Dondurmanın tarihçesini anlatırlarken günümüzden 3 bin yıl kadar geriye, Çin’e giderler. Sonra Büyük İskender’in buzlu nektarları sevmesi, Roma İmparatoru Neron’un dağlardan getirilen karların üzerine dökülen bal-meyve karışımlarına bayılması anlatılır. Ve sıra Marco Polo’ya gelir. 13’üncü yüzyılda Çinlilerden öğrendiği buzlu tarifleri Avrupa’ya taşıması ile Fransız ve İtalyan restoranlarında bunların servis edilmesi, 1676 yılında Paris’te 250’ye yakın dondurmacının olduğu ve 1851’de Jacob Fussel’in ABD’de dondurma yapıp satmaya başlaması. Bizde ise Karsambaç’la yola çıkarak 1920’nin ikinci yarısında Halep'ten gelip Kahramanmaraş'a yerleşen Hacı Mehmet’in "salepli dondurma"sı, 4-5 yıl sonra ise Kel Ali (Kıyak) olarak bilinen şahsın salepli dondurmayı "özlü düzgün bir yapı vermek için dövme demir kaşıkla karıştırarak" Kahramanmaraş'ın ünlü "dövme dondurma"sı şeklinde sürer.
Baştanlı Dondurma Dinlenme Tesisleri’ndeyim. 4 çeşide 10 lira ödeyip afiyetle götürüyorum. Lezzetliydi, durduğuma değdi. Bu fırsatla da biraz dinlenmiş oldum.
Gölmarmara da pek uzak değil.

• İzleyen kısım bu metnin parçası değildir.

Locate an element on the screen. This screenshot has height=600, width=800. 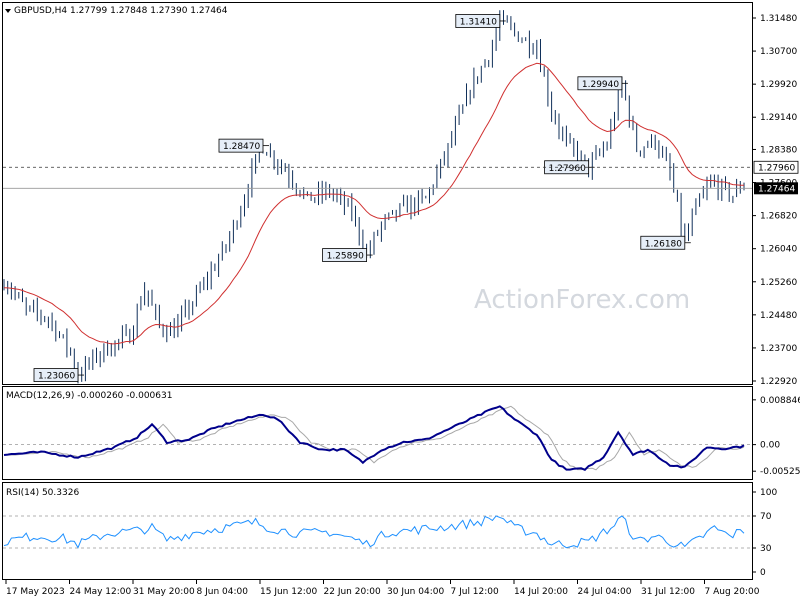
x-tick-label: 31 May 20:00 is located at coordinates (164, 592).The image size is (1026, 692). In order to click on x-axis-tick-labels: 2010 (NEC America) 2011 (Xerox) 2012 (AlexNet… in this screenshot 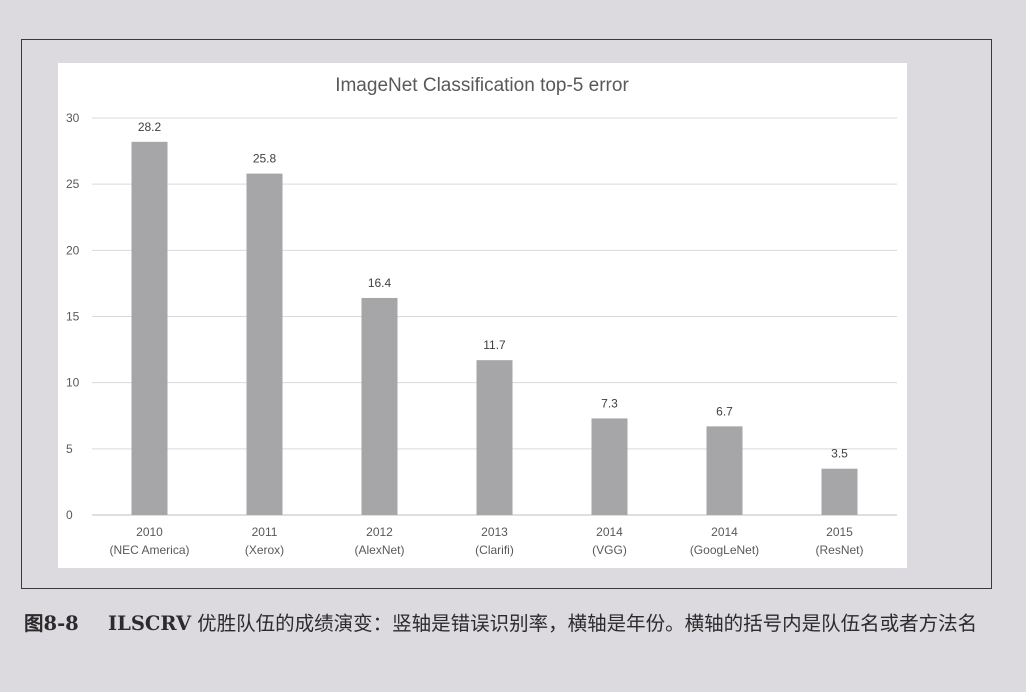, I will do `click(486, 541)`.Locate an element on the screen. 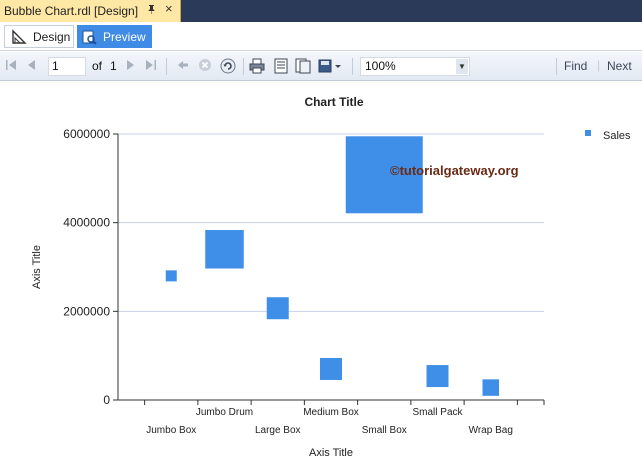  preview-icon is located at coordinates (89, 37).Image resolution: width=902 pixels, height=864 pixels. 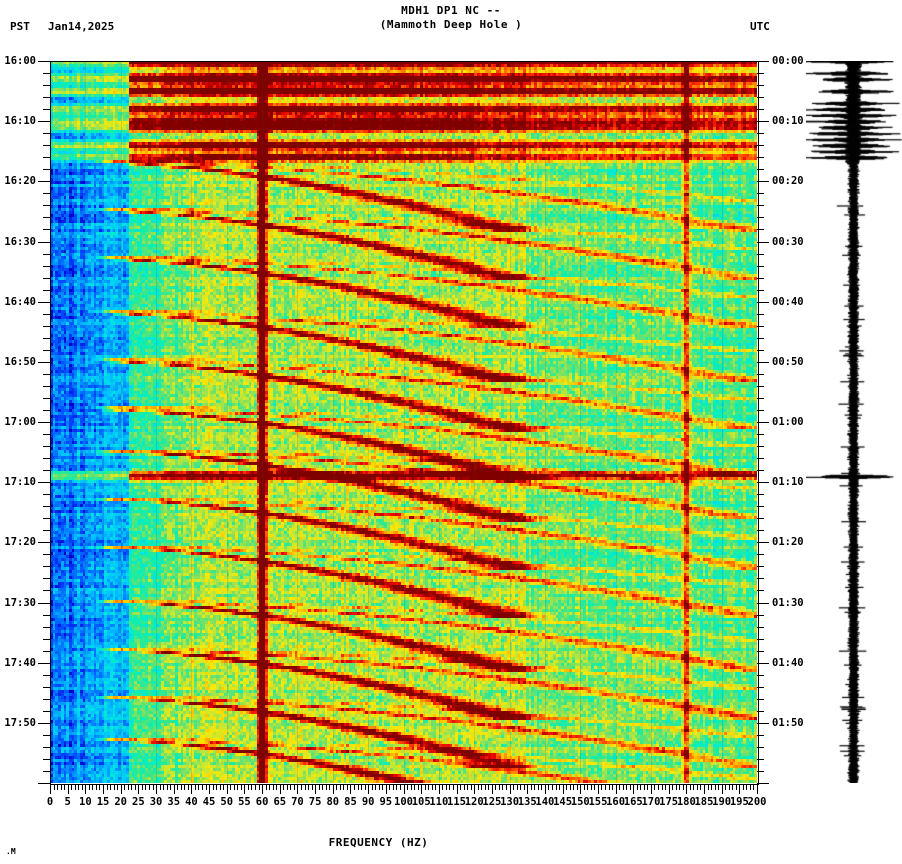 I want to click on x-axis-label: 80, so click(x=333, y=802). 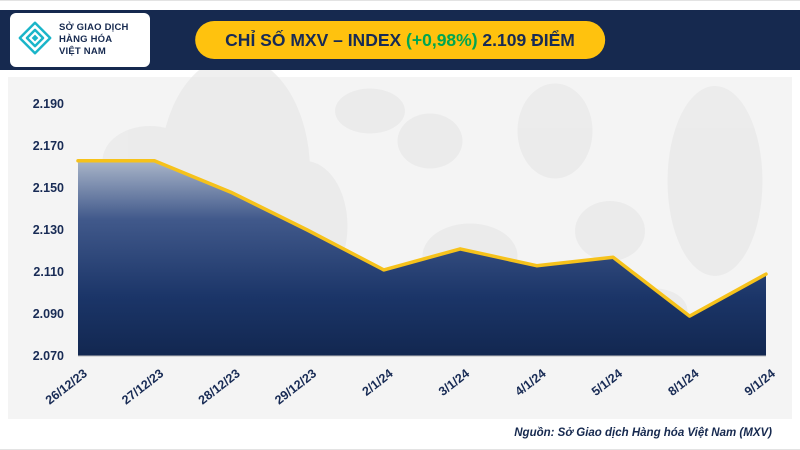 I want to click on title-suffix: 2.109 ĐIỂM, so click(x=526, y=40).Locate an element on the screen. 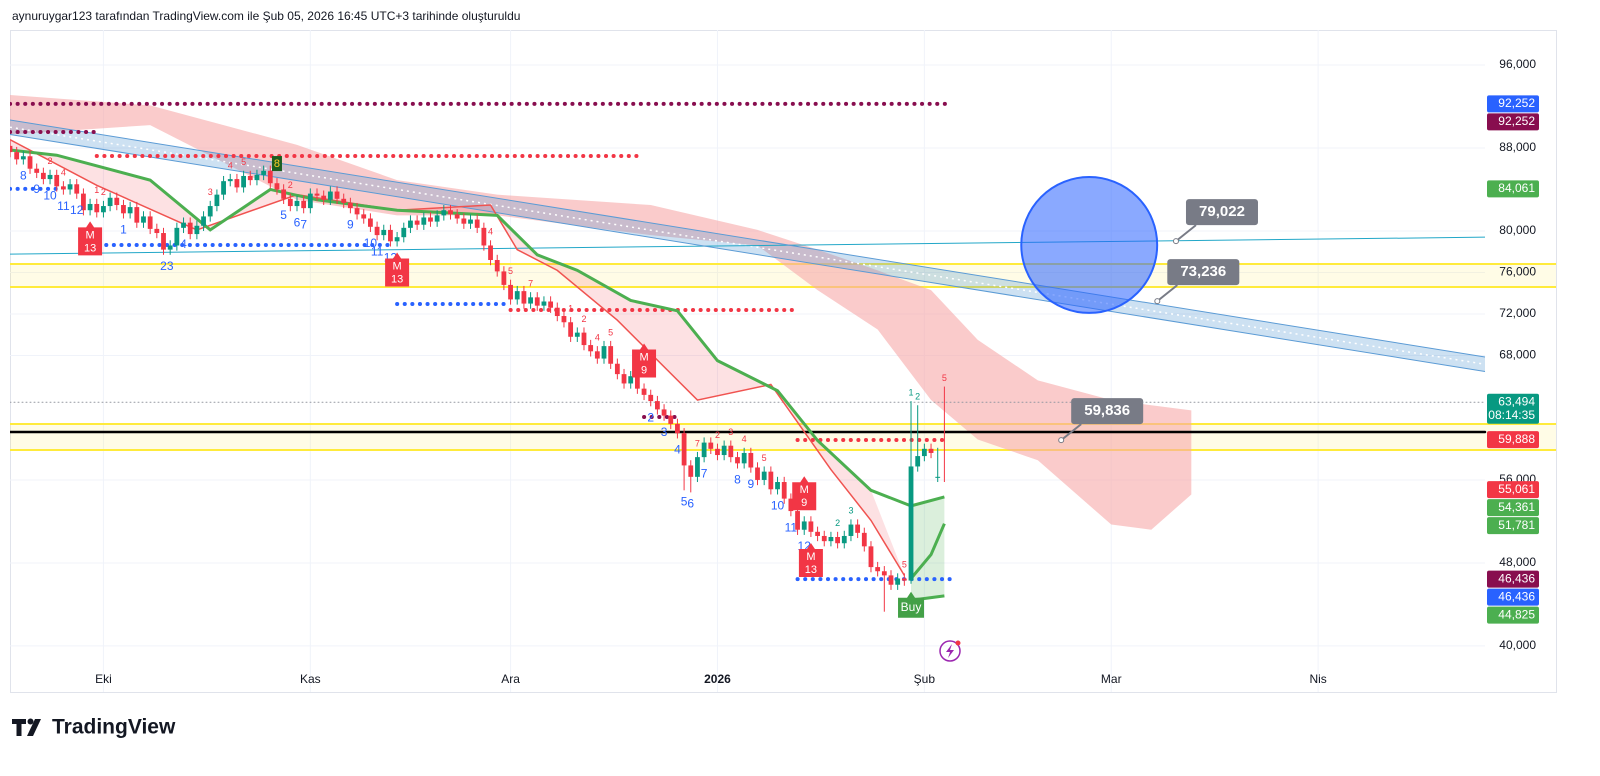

Sağdan giriş yapıyor dangıl dungul bir yoldan ilçeye varıyorum. Kalacağım Marmara Otel de zaten orta göbeğe bakıyor. Bisiyi duvara dayayıp, 2 kat üste -en sevmediğim otel çeşidi, üst kattan başlayan- resepsiyona çıkıyor ve yer sorunuyla karşılaşıyorum. Otel dolu! Eee, sahibi Mahir Beyi günler öncesi aramış yerimi ayırtmıştım. N’olacak? Patron aranıyor, odalardan kaydırmaca yapılıyor ve bana 307 temizleniyor. Bu sırada alttaki kahvede bir sodayla dinleniyor, arkadaşlarla telefonlaşıyorum. Belirteyim burada konaklamak için tek seçenek Marmara Otel. Şaşılası bir durum. Bazı ilçelerde kalacak yer olmuyor.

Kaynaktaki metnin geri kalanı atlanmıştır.